Frank Rich: GOP’s woman problem is that it has a serious problem with women. [View all]

At the time, back in January in New Hampshire, it didn’t seem like that big a deal, certainly nothing to rival previous debate flash points like “9-9-9” and “Oops!” But in retrospect it may have been one of the more fateful twists of the Republican presidential campaign. The exchange was prompted by George Stephanopoulos, who seemingly out of nowhere asked Mitt Romney if he shared Rick Santorum’s view that “states have the right to ban contraception.” Romney stiffened, as he is wont to do, and took the tone of a men’s club factotum tut-tutting a member for violating the dress code. “George, this is an unusual topic that you’re raising,” he said. “I know of no reason to talk about contraception in this regard.” The partisan audience would soon jeer the moderator for his effrontery.

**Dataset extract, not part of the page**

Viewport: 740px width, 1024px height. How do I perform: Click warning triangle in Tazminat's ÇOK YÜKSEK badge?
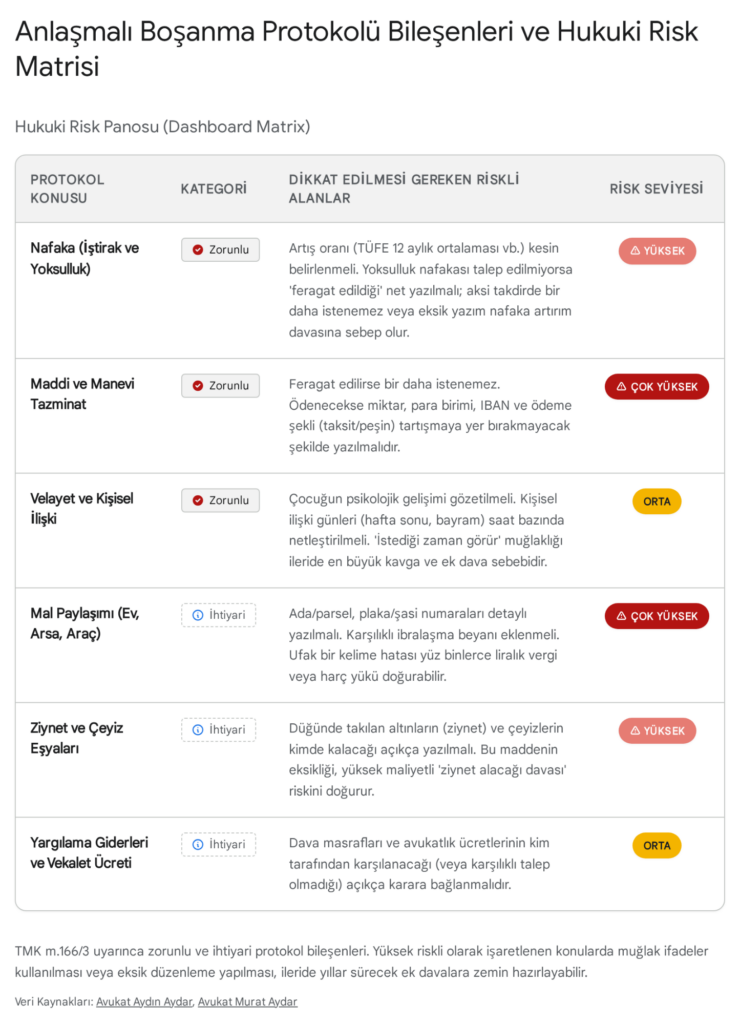(x=621, y=387)
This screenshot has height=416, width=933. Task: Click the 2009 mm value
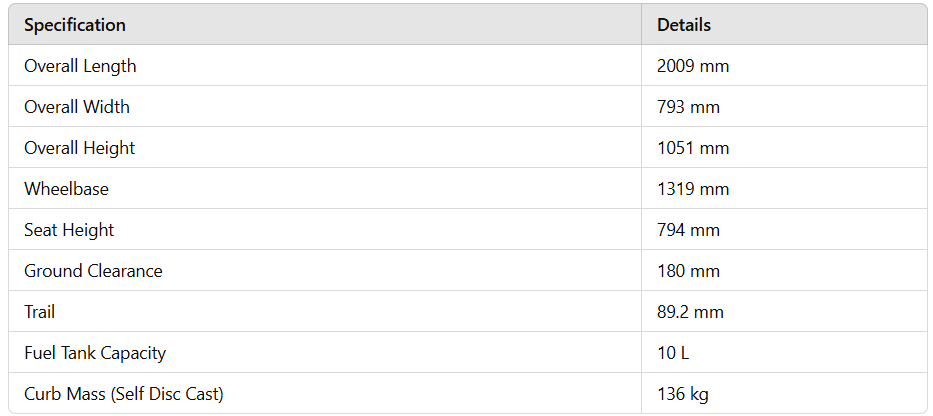coord(693,66)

Afterward, Romney’s spokesman Eric Fehrnstrom accused Stephanopoulos of asking “the oddest question in a debate this year” and of having “a strange obsession with contraception.” It was actually Santorum who had the strange obsession. He had first turned the subject into a cause in October by talking about “the dangers of contraception in this country.” Birth control is “not okay,” he said then. “It’s a license to do things in a sexual realm that is counter to how things are supposed to be.”
<snip>
The hostilities would break out just weeks after the New Hampshire debate, with the back-to-back controversies of the White House health-care rule on contraceptives and the Komen Foundation’s dumping of Planned Parenthood. Though those two conflicts ended with speedy cease-fires, an emboldened GOP kept fighting. It had women’s sex lives on the brain and would not stop rolling out jaw-dropping sideshows: an all-male panel at a hearing on birth control in the House. A fat-cat Santorum bankroller joking that “gals” could stay out of trouble by putting Bayer aspirin “between their knees.” A Virginia governor endorsing a state bill requiring that an ultrasound “wand” be inserted into the vagina of any woman seeking an abortion.
<snip>
GOP apologists like Noonan are hoping now that Limbaugh and Limbaugh alone will remain the issue—a useful big fat idiot whom Republicans can scapegoat for all the right’s misogynistic sins and use as a club to smack down piggish liberal media stars. The hope is that he will change the subject of the conversation altogether, from a Republican war on women to, as Noonan now frames it, the bipartisan “coarsening of discourse in public life.” That’s a side issue, if not a red herring. Coarse and destructive as sexist invective is—whether deployed by Limbaugh or liberals—it is nonetheless policies and laws that inflict the most insidious and serious casualties in the war on women. It’s Republicans in power, not radio talk-show hosts or comedians or cable-news anchors, who try and too often succeed at enacting punitive measures aimed at more than half the population. The war on women is rightly named because those who are waging it do real harm to real women with their actions, not words.
<snip>
Much More: (a great read)
http://nymag.com/news/frank-rich/gop-women-problem-2012-4/index2.html

Noonan is a hack. She does write great speeches, but they covered up a multitude of sins. She knows it isn't just Limbaugh.